Below is a simple python implementation of a linked list. There is one class `ListNode` that represents a single node in the list, and a class `LinkedList` that holds the "head" of the list and implements a few useful functions. Note that if `node.next` is `None`, that means that there is no list element following that node, i.e. it is the last node in the list.

In [3]:
class ListNode:
    def __init__(self, val, next=None):
        self.val = val
        self.next = next
        
class LinkedList:
    def __init__(self, head=None):
        """ initialize a list with the head ListNode.
            if head is None, the list will be empty.
            Note that defining 'self.tail' here isn't really necessary, as it can be determined
            unambiguously given the head. But keeping track of it it makes things like 
            appending to the list faster.
        """
        self.head = head
        self.tail = head
    
    def append(self, val):
        """ append an element to the end of the list
            if val is a list or tuple, append all values in sequence
        """
        if type(val) in [list, tuple]:
            for x in val:
                self.append(x)
            return
        
        if type(val) != int:
            raise TypeError("Can only append integers!")
            
        if self.head is None:
            # list is empty, initialize self.head with val
            self.head = ListNode(val)
            self.tail = self.head
        else:
            # list is not empty, append new node after self.tail
            self.tail.next = ListNode(val)
            self.tail = self.tail.next
            
    def remove(self, idx):
        """ remove the element at index idx """
        
        if self.head is None:
            raise Exception("Can't remove from empty list")
        if idx==0:
            # handle special case of removing first element
            tmp = self.head
            self.head = self.head.next
            del tmp
            return

        # otherwise, iterate through list until we reach element at idx
        prev = None
        node = self.head
        for i in range(idx):
            if node is None:
                raise Exception("invalid index: "+str(idx))
            prev = node
            node = node.next
        prev.next = node.next
        if prev.next is None:
            # this means we've removed the last element, so need to re-assign self.tail
            self.tail = prev
        del node
        
    def search(self, val):
        """ Search for a node in the list with value val
            Return a reference to that node if one exists, otherwise return None
        """
        
    def insert(self, idx, val):
        """ insert val into linked list at index idx """
        pass
    
    def print(self):
        """ Print a representation of the list to the screen """
        if self.head is None:
            # if there are no elements at all, just print Empty
            print("Empty")
        else:
            # now loop through list until we find the tail (which has node.next==None)
            node = self.head
            while node is not None:
                print(node.val, end='')
                if node.next is not None:
                    print(" -> ", end='')
                node = node.next
            print('')

In [4]:
a = LinkedList()
a.print()

a.append(3)
a.print()

a.append(7)
a.print()

a.append([1,2,3,4])
a.print()

a.remove(2)
a.print()

a.remove(0)
a.print()

a.remove(3)
a.print()

Empty
3
3 -> 7
3 -> 7 -> 1 -> 2 -> 3 -> 4
3 -> 7 -> 2 -> 3 -> 4
7 -> 2 -> 3 -> 4
7 -> 2 -> 3


## Queues
A [queue](https://en.wikipedia.org/wiki/Queue_(abstract_data_type)) is just a special type of array, where you can only add elements to the back of the list and remove them from the front. This is known as "first in first out". Think of it like a line at an amusement park: you can only enter in one spot, at the back of the line, and you can only exit once you get to the front (in theory).

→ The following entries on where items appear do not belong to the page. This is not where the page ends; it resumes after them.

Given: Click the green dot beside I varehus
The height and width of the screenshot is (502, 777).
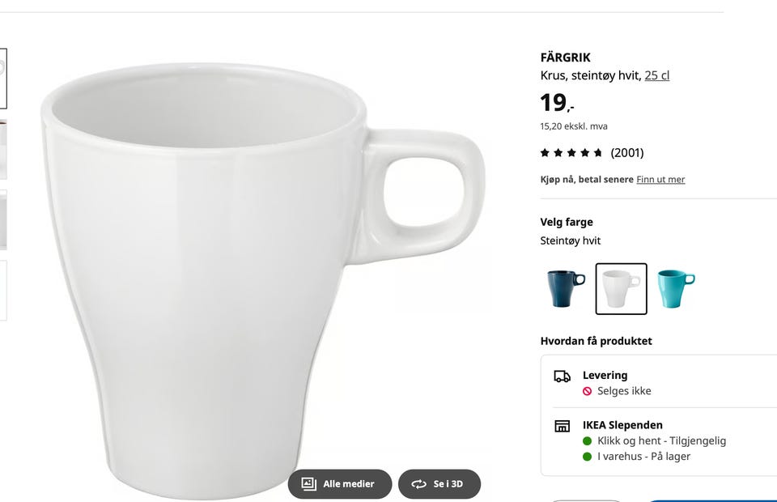Looking at the screenshot, I should point(588,457).
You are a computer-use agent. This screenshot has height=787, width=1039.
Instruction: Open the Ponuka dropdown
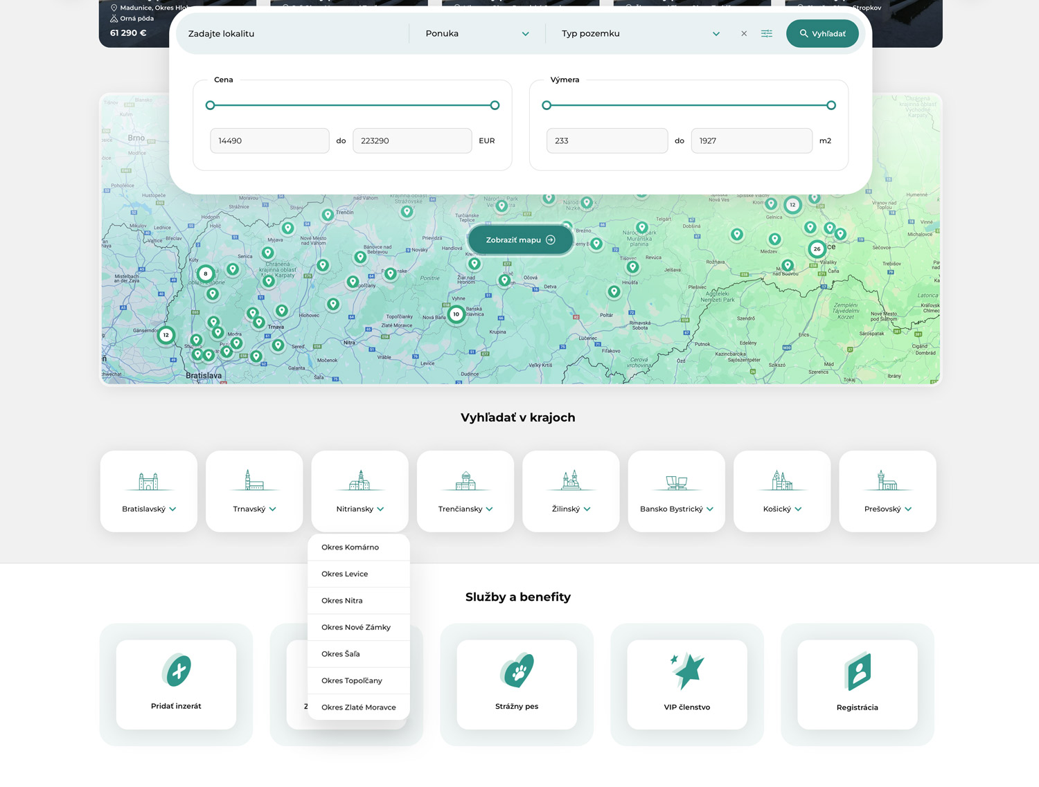(477, 33)
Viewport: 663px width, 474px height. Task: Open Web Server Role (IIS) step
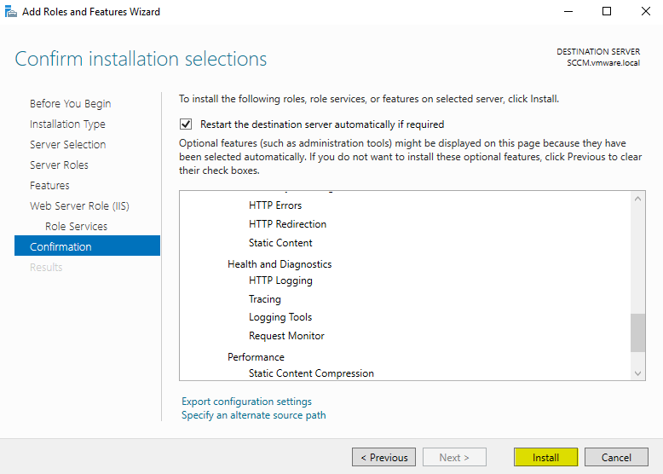click(x=79, y=205)
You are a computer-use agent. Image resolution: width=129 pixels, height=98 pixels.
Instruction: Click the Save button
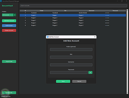pos(63,81)
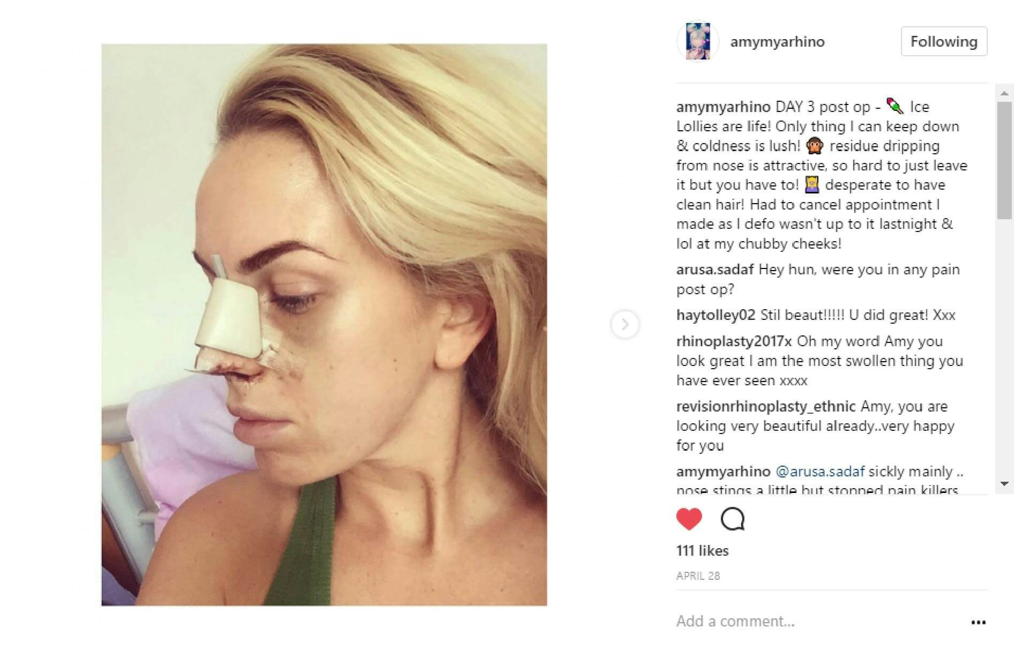Click the comment speech bubble icon
This screenshot has height=650, width=1014.
pyautogui.click(x=733, y=519)
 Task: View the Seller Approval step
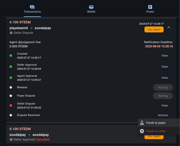coord(165,66)
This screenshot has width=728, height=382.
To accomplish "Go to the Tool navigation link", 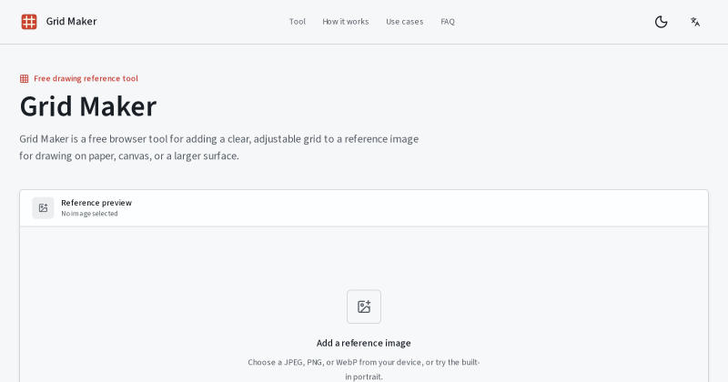I will (298, 22).
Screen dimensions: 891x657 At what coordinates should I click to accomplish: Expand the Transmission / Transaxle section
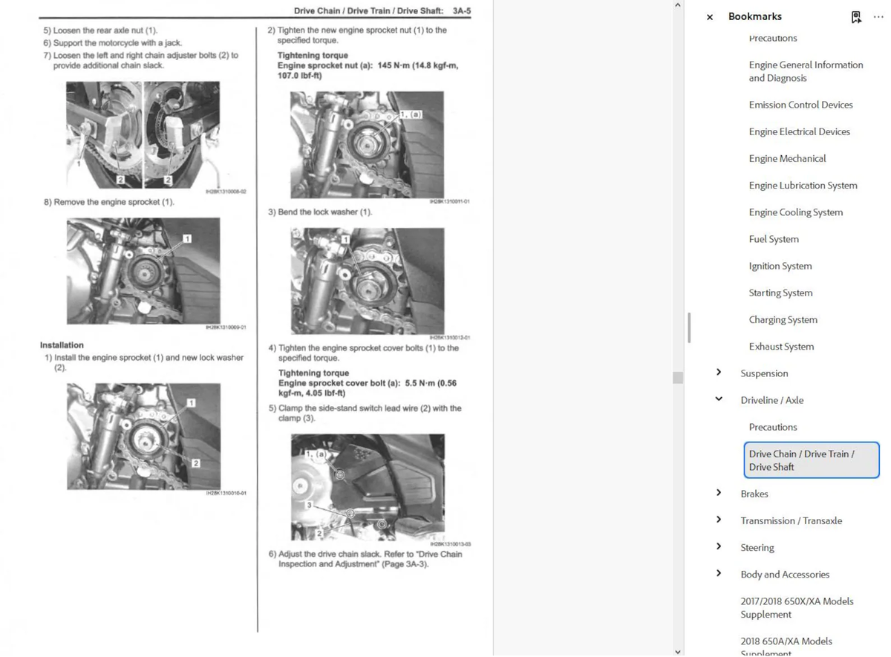[719, 520]

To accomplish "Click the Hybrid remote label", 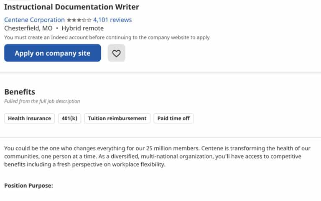I will [x=82, y=28].
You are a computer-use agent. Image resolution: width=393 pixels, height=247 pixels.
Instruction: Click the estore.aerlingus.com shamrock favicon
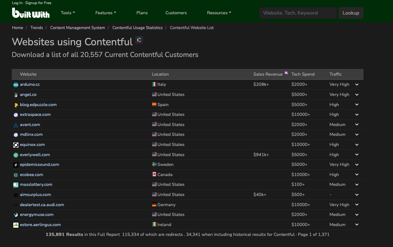[16, 225]
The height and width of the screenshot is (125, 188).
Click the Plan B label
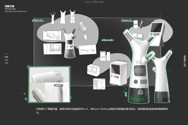[107, 40]
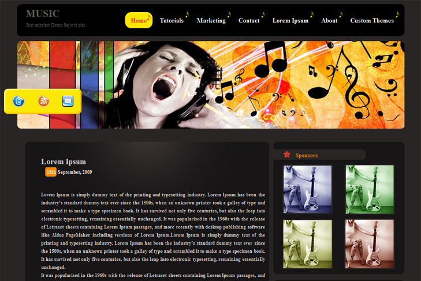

We can implement it just like a linked list above, but it's actually simpler, because you only have to worry about adding/removing from the front or back. We do not allow insertions/deletions at arbitrary spots.

In [5]:
class Queue:
    def __init__(self, head=None):
        """ same constructor as for LinkedList class"""
        self.head = head
        self.tail = head
    
    def enqueue(self, val):
        """ add value to the back of the list (tail)"""
        
        if type(val) != int:
            raise TypeError("Can only append integers!")
            
        if self.head is None:
            # list is empty, initialize self.head with val
            self.head = ListNode(val)
            self.tail = self.head
        else:
            # list is not empty, append new node after self.tail
            self.tail.next = ListNode(val)
            self.tail = self.tail.next
    
    def dequeue(self):
        """ remove the node at the front of the list (head) and return the value"""
        if self.head is None:
            raise Exception("Cannot dequeue from empty list!")
        tmp = self.head
        self.head = self.head.next
        val = tmp.val
        del tmp
        return val

In [6]:
queue = Queue()
print("Add three numbers to the queue, then dequeue in turn.")
print("Note that they are removed in the same order they are added")
for x in [3,42,100]:
    print("Enqueuing:", x)
    queue.enqueue(x)
print("Dequeuing:", queue.dequeue())
print("Dequeuing:", queue.dequeue())
print("Dequeuing:", queue.dequeue())

Add three numbers to the queue, then dequeue in turn.
Note that they are removed in the same order they are added
Enqueuing: 3
Enqueuing: 42
Enqueuing: 100
Dequeuing: 3
Dequeuing: 42
Dequeuing: 100


## Stacks
A [stack](https://en.wikipedia.org/wiki/Stack_(abstract_data_type)) is similar to a queue, but the guiding principle is flipped to "first in *last* out". So it is like a stack of plates in your cupboard: the one you grab is actually the last one you added to the stack. You would have to remove all of the plates to get to the one that you first added. The usual terms for adding/removing from the stack are "push" and "pop".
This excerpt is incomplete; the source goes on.